# Looking for a source for small gauge wire that's highly flexible.



## DAN_IN_MN (Jan 30, 2014)

Trying to find a source for small gauge wire that's highly flexible around 22 ga.  I don't need a whole 100' roll.

Here's what it would be used on.  The important stuff! (at least for now it it)





The coupling between the tender and engine gets a lot of flexing.


----------



## Chucketn (Jan 30, 2014)

Maybe music wire or guitar strings? Know any bass fishermen that make their own bass spinners?

Chuck


----------



## John Hasler (Jan 30, 2014)

DAN_IN_MN said:


> Trying to find a source for small gauge wire that's highly flexible around 22 ga.  I don't need a whole 100' roll.
> 
> Here's what it would be used on.  The important stuff! (at least for now it it)
> 
> ...



Does it have to be metal?  Nylon would stand up to the flexing and behave more like a hose.


----------



## DAN_IN_MN (Jan 30, 2014)

John Hasler said:


> *Does it have to be metal?*  Nylon would stand up to the flexing and behave more like a hose.



The tender provides power to the engine.


----------



## swatson144 (Jan 30, 2014)

http://www.hobbyking.com/hobbyking/...st=W&sortMotor=&LiPoConfig=&CatSortOrder=desc 

Very fine wire with silicone jacket I use it a lot. It can be a long wait depending on customs.

Steve


----------



## Cobra (Jan 30, 2014)

If you go into Radio Shack, they sell jumper wires for circuits that are fine gauge.  
You would just have to clip off the alligators on the end.

- - - Updated - - -

If you go into Radio Shack, they sell jumper wires for circuits that are fine gauge.  
You would just have to clip off the alligators on the end.


----------



## John Hasler (Jan 30, 2014)

DAN_IN_MN said:


> The tender provides power to the engine.

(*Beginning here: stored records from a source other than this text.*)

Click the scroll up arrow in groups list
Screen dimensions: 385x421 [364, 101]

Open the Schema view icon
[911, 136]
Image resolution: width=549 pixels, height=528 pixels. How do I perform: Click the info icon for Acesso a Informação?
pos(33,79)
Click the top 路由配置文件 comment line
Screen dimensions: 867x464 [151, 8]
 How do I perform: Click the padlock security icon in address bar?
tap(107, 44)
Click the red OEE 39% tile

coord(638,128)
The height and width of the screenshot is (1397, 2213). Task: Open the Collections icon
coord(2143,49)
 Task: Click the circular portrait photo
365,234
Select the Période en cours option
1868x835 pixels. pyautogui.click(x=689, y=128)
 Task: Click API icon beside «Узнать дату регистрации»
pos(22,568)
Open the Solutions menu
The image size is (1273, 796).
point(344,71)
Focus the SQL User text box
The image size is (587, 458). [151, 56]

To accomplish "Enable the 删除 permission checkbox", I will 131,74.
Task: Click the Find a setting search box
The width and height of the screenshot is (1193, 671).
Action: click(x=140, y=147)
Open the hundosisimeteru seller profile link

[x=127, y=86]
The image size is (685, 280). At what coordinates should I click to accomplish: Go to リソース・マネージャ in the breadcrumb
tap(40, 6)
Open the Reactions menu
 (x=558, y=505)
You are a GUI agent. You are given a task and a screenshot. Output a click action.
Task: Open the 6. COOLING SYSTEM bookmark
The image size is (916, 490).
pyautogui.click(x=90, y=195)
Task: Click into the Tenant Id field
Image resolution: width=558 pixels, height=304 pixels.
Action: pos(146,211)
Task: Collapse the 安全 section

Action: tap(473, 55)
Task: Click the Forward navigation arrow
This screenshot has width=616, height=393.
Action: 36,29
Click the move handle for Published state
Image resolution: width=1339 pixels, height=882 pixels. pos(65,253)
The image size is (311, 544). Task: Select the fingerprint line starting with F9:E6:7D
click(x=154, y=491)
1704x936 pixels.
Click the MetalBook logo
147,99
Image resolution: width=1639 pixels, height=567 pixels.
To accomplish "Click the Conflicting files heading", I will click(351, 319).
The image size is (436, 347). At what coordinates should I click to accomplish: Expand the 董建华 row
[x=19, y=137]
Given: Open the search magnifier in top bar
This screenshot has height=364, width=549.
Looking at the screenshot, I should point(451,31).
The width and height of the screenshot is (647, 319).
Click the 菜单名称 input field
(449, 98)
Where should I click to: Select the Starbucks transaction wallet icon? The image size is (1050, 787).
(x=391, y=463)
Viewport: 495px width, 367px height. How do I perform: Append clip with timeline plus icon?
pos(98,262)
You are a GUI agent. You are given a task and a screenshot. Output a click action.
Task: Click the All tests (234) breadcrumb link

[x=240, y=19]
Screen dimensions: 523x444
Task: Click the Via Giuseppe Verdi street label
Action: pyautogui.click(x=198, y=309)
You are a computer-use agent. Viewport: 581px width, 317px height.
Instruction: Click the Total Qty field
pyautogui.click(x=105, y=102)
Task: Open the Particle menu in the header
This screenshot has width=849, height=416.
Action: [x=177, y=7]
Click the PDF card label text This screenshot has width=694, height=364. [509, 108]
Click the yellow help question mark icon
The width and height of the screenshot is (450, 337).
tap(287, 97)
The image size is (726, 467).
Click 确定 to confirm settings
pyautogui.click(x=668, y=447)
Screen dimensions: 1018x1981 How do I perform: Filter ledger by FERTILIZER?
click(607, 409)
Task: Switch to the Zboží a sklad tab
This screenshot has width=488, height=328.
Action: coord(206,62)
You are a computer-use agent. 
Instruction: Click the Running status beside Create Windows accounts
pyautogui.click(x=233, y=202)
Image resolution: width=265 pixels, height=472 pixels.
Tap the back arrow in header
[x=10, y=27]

I see.  I thought you were just wanted something that would look like an air hose.  Look for insulated stranded wire.  I've got some that might be suitable.  I could mail you a few inches.


----------



## Tony Wells (Jan 30, 2014)

I'd look for wire made for test leads. They are designed for a lot of flexing over their lifespan, being made from many strands of very small wire, and usually are soft silicone jacketed. Might be hard to find in a small gauge though. I'll dig though my junkbox.

Or look up Litz wire for an education on special purpose small gauge wire. It's primary use isn't for flex, though. It is flexible, however.


----------



## ScrapMetal (Jan 30, 2014)

Here are some options I found on e-bay...

http://www.ebay.com/bhp/22-gauge-stranded-wire  or I could send you a couple of my old "test leads" and you could cut off the alligator clips.  I have them in black (and other colors) if you are interested.

-Ron


----------



## Tony Wells (Jan 30, 2014)

Just had another thought. Get a CAT5 jumper (patch cable) and strip out what you need. It's stranded, flexible and AWG 24.


----------



## DAN_IN_MN (Jan 30, 2014)

Tony Wells said:


> Just had another thought. Get a CAT5 jumper (patch cable) and strip out what you need. It's stranded, flexible and AWG 24.



Now, you're telling me something that I knew and had forgotten about!  :LOL:

I have a few of these around here.  I'll see how they hold up to the bending.

Thank you to others suggestions and offers!


----------



## flutedchamber (Feb 5, 2014)

Though it won't help you with your current project, I thought I may mention that very flexible wire of standard gauge and outer diameter is called machine tool wire.  

I had to rewire the rats nest that was in the power cabinet of my Nardini lathe.  I found machine tool wire by accident while I was shopping for some special connectors online.  It is a joy to use and will lay any way you put it.  Not much more expensive than THHN stranded wire, but it is extremely flexible and great for tight spaces or if you're a fanatic for neat wiring.  It's description abbreviation is MTW.


----------



## TOOLMASTER (Feb 5, 2014)

Telephone cord wire


----------



## Dave Smith (May 14, 2015)

I would use small braided soft aircraft cable---or go the scrounge way and find a carriage return cable in an electric typewriter---or printer-----they are really tough and very flexible--I can go through my my supplies and find something if you can't locate a piece---Dave
* I just remembered about the nice small gauge flexible grounding straps that can be found in many items that are scrapped---Dave


----------



## Dave Smith (Jun 8, 2015)

Dan---it may be too late but today I ran across a very small .035 OD-----very flexible 5' cable from a printer---it has a very thin clear coating but the cable will carry the current---If you still need it just PM me your address and I will send it or I can bring it to Daryl's get together------Dave


----------